The recent news that McGraw-Hill Inc. had published an elementary-school math textbook full of brand names shocked some parents, but it didn't shock anyone who has been keeping a close eye on American education.
The math book -- with its references to Nike, Gatorade and Sony Play Stations -- is hardly the most egregious example of commercialism infiltrating schools.McGraw-Hill says that it did not receive any payment for including the brand names. But this only shows how reflexively many educators have accepted the idea that schoolchildren are consumers-in-training.
Eager to attract a captive audience of young customers, marketers are showering public schools with advertising and hucksterism. Dozens of large corporations such as Exxon and McDonald's now sponsor a wide variety of in-school marketing projects.
Some companies pay school districts to get posters touting their products displayed on school buses and in cafeterias or sponsor educational programs in exchange for advertising space. Others create curricular materials, such as an exercise book that purports to teach third-graders math by having them count Tootsie Rolls.
Many cash-strapped schools find it hard to resist these free publications. And state laws requiring the screening of textbooks do not cover the corporate-sponsored handouts.
Coca-Cola and Pepsi have turned some schools into virtual sales agents for their products. Districts across the country have signed multimillion-dollar "pouring rights" contracts, which give a soft-drink company exclusive permission to distribute its products in schools.
The rush to get computers into classrooms has opened up new commercial possibilities. Zap Me, a Silicon Valley company, gives schools free personal computers and Internet access in exchange for the right to display a constant stream of on-screen advertisements. Participating schools must also promise that the systems will be in use for at least four hours per school day.
This onslaught raises fundamental issues of public policy, curriculum content, the proper relationship of educators to students and the values that schools embody. Yet few parents are aware of just how much commercial material exists in their children's schools, and fewer still have a voice in deciding whether it should be there at all.
In Seattle, however, parents organized a series of "commercialism walk-throughs" of the city's schools, collecting as many examples of commercial material as they could. Their findings helped stop a proposed districtwide policy that would have allowed corporate advertising in schools and led to the formation of a school/community task force to study the issue.
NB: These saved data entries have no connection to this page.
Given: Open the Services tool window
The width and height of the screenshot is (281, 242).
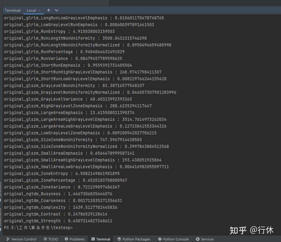Looking at the screenshot, I should (x=205, y=239).
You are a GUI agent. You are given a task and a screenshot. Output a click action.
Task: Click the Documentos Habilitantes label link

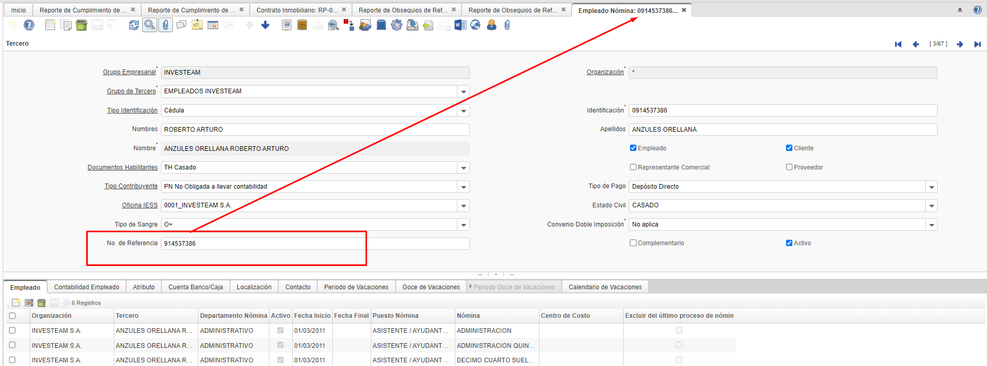click(x=123, y=167)
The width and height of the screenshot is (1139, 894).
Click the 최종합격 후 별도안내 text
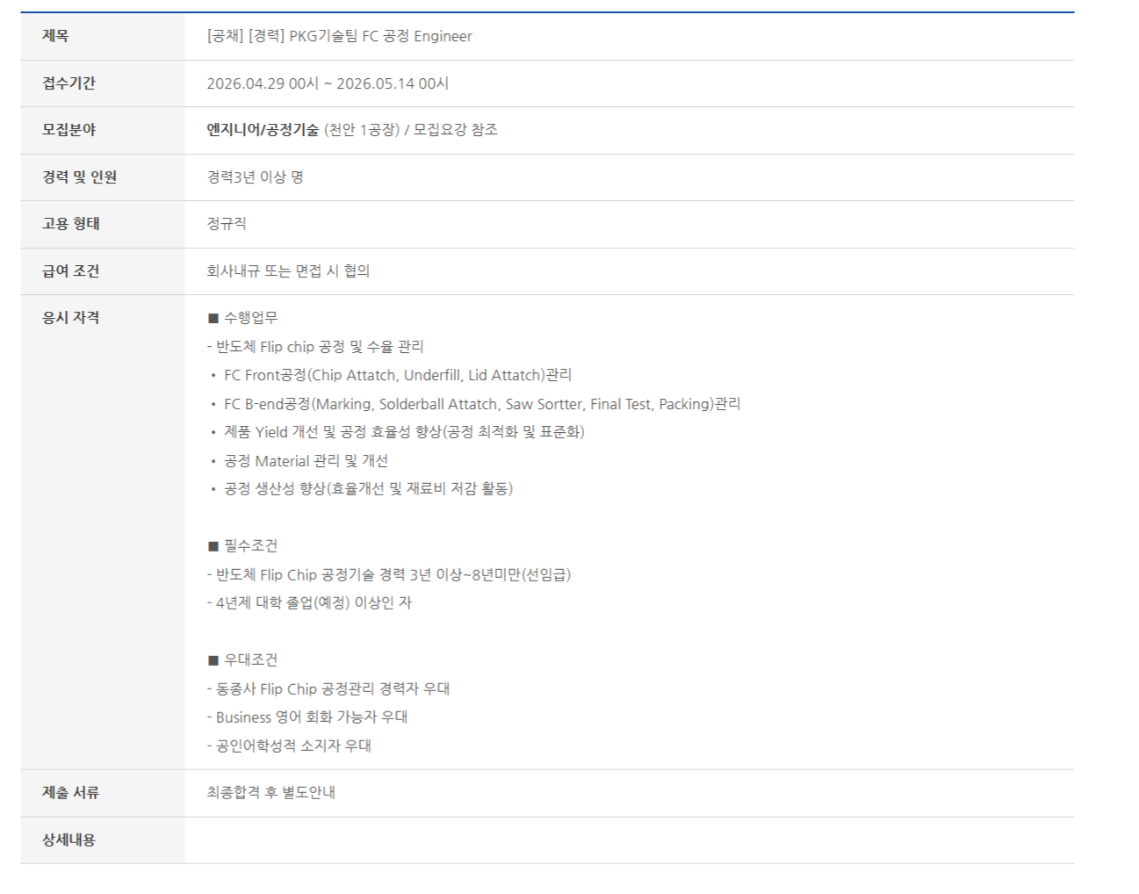point(270,793)
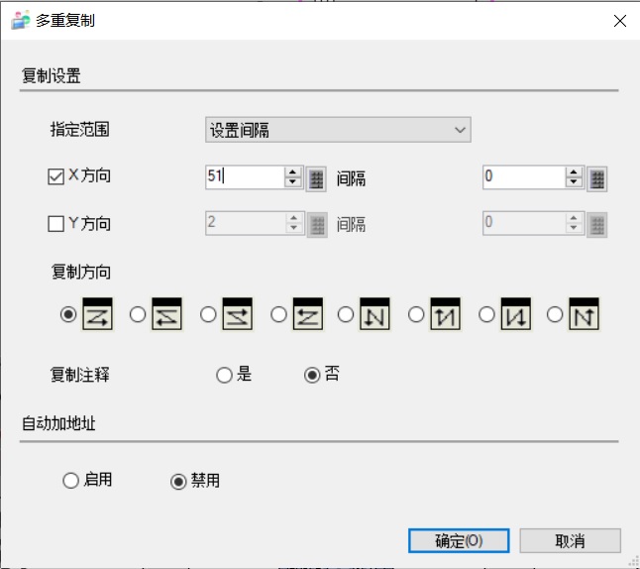Increase X方向 count with up arrow
Image resolution: width=640 pixels, height=569 pixels.
pos(292,172)
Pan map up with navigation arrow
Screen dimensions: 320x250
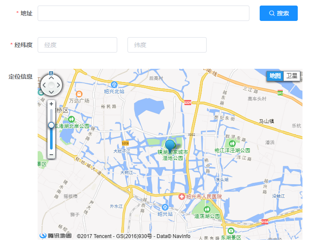coord(51,78)
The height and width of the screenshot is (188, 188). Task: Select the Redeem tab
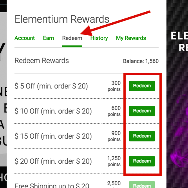72,38
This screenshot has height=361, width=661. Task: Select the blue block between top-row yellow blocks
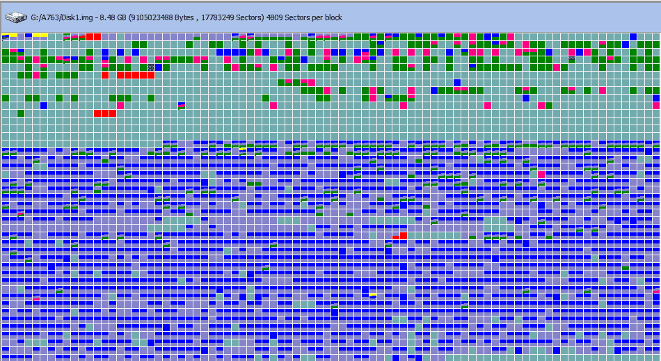pyautogui.click(x=29, y=36)

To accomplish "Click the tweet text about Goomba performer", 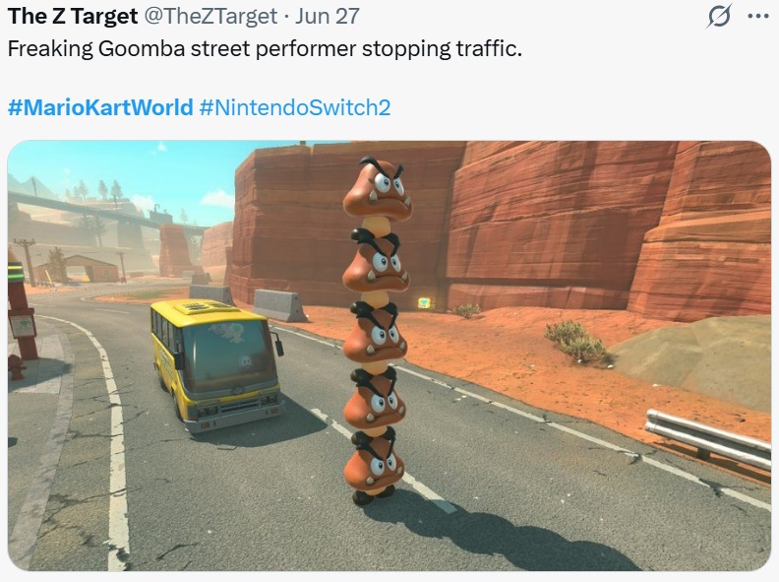I will [x=265, y=49].
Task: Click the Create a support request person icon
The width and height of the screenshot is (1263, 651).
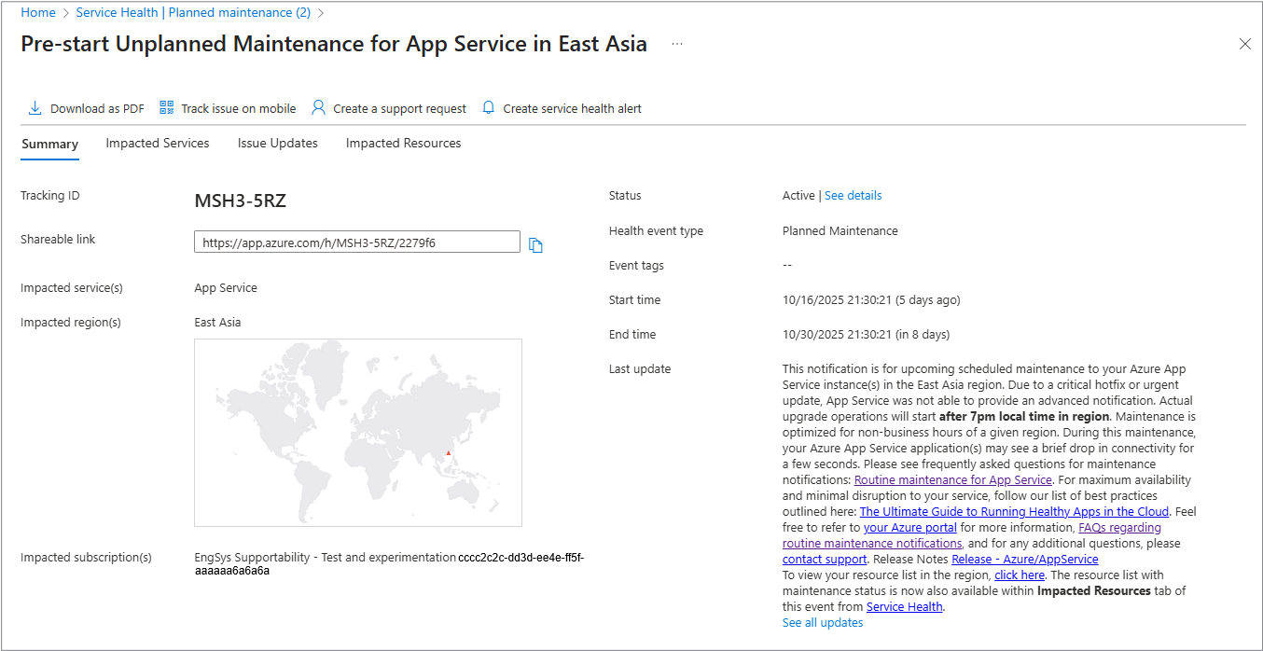Action: 318,108
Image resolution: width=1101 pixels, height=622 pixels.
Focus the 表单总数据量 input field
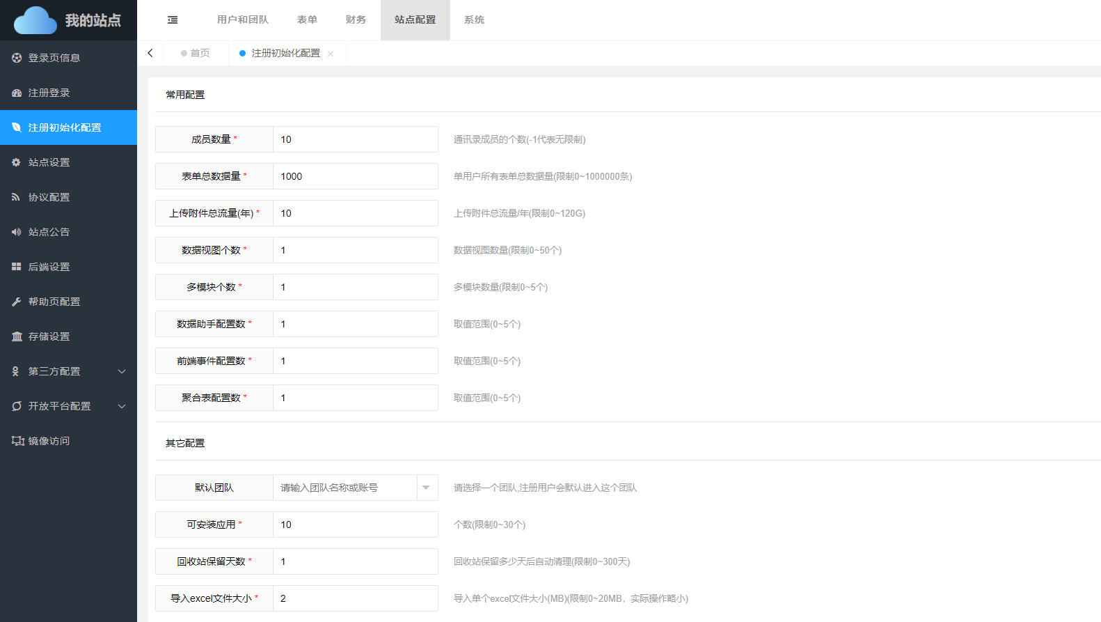tap(355, 176)
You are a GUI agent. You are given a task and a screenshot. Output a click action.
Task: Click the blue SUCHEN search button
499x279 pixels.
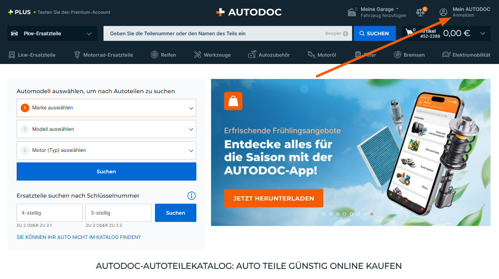point(374,34)
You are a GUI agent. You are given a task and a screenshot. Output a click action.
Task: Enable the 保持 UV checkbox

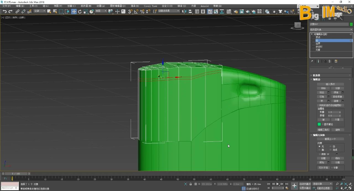[320, 154]
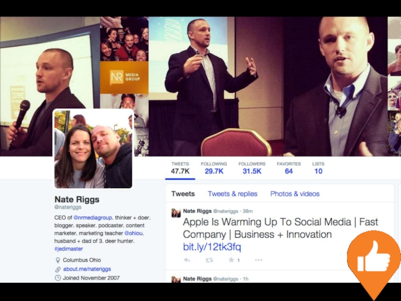
Task: Click the clock icon beside Joined November 2007
Action: pyautogui.click(x=58, y=278)
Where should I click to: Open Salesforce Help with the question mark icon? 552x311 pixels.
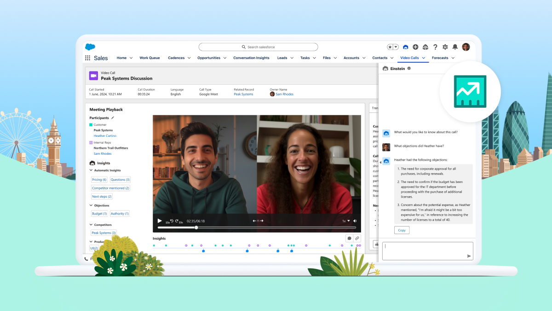435,47
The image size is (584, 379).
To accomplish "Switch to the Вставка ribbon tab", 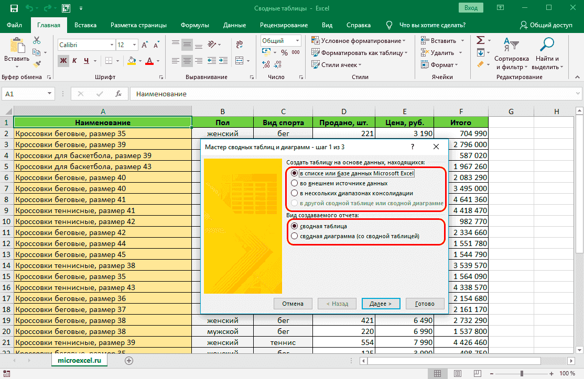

Public officials, too, have begun to address the problem. A member of the California Assembly has introduced bills that would ban commercial logos and brand names in state-endorsed textbooks and prohibit school districts from signing exclusive marketing contracts that require in-school advertising.
Still, in the battle over commercial access to schools, it is corporations that have the upper hand. Unless more parents, teachers and politicians start paying attention, consumerism may replace learning as the predominant value in American public education.
Steven Manning is a research fellow at the New York-based Open Society Institute.